PARP inhibitors were developed to block the activity of PARP in specific cancer cells. By blocking this enzyme, DNA inside the cancerous cells is less likely to be repaired, leading to cell death and possibly slowing down tumor growth. First introduced as a novel cancer targeting strategy in 2005, PARP was initially found to selectively kill BRCA1/2 mutated tumor cells, a pivotal discovery that ushered in new synthetic lethal therapeutic approaches in clinical oncology. But that has since changed with the discovery of other gene mutations in the DDR pathways.

Of the pathways that mobilize to repair a cell’s broken DNA, two are specialized to repair double-strand DNA breaks: non-homologous end joining (NHEJ) and homologous recombination (HR). Homologous recombination repair (“HRR”) is a pathway that restores the original DNA sequence by using a matched DNA strand as a template for the repair process.

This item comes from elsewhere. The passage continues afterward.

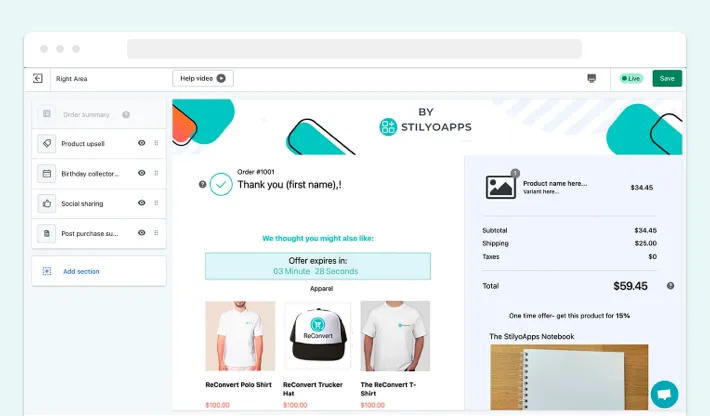Click help question mark beside Order summary
The image size is (710, 416).
(126, 115)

Loss of function to perform HRR — considered homologous recombination deficiency (“HRD”) — represents a cell’s inability to faithfully repair its own DNA. HRD can be caused by multiple factors, including acquired or inherited mutations in any of the pathway’s genes, such as BRCA1 or BRCA2, changes in gene expression, or other unknown causes. Approximately 50 percent of ovarian cancers are homologous recombination deficient; and half of these women test positive for BRCA mutations, the most commonly recognized type of HRD which is a component of HRD.

Tumors that are HRD positive can be sensitive to DNA damaging agents. In fact, PARP inhibitors show synthetic lethality when combined with genetic abnormalities in many DNA damage response (DDR) pathway components, such as mutations in the ATM, ATR, BRCA1/2, CHEK1, CHEK2, PALB2, and RAD51 genes.

  1. Using biomarkers is critical to better understand tumor types and inform treatment decisions

For that reason, biomarker testing — both germline (inherited) and tumor testing — is becoming a standard of care for a number of cancers. While germline testing can help assess familial risk, both germline and tumor testing can help gain insight into the likely course of disease and guiding treatment decisions by identifying patients most likely to respond from select therapies, including certain types of chemotherapy and PARP inhibition.

Different testing approaches are taken to assess for HRD, whether testing for mutations known to cause HRD, such as BRCA1, BRCA2, or ATM, or testing for the genomic instability known to result from it.

Detecting mutations in BRCA and other genes in the HRR pathway is a way to evaluate the cause of the HRD. This is done by testing for genes that are directly involved with the HRR pathway, using single-gene or comprehensive genomic panel tests that are able to detect the effects of HRD on a genome-wide scale. This is performed by detecting certain characteristic genomic rearrangements that are signs of instability as a result of HRD — regardless of the underlying genetic driver.

There are two types of tests to consider:

  • Molecular genetic testing: study single genes or short lengths of DNA to identify variations or mutations that lead to a genetic disorder.
  • Genomic testing: looks broadly at all genes, including interactions of those genes with each other and with the person’s environment

Genomic instability testing using tumor tissue identifies HRD in approximately 50% of patients. Tumor testing for mutations in HRR identifies more patients than germline testing. Understanding the differences among the various testing options will help inform a comprehensive treatment plan.

We’ve gained a deeper understanding of the molecular make up of cancers and the complex processes that underlie cancer development and progression. Through precision medicine, we are able to determine how different biomarkers are used to aid in the treatment of advanced ovarian cancer, more specifically, homologous recombination-deficient tumors, which includes tumors with a BRCA1 or BRCA2 mutation.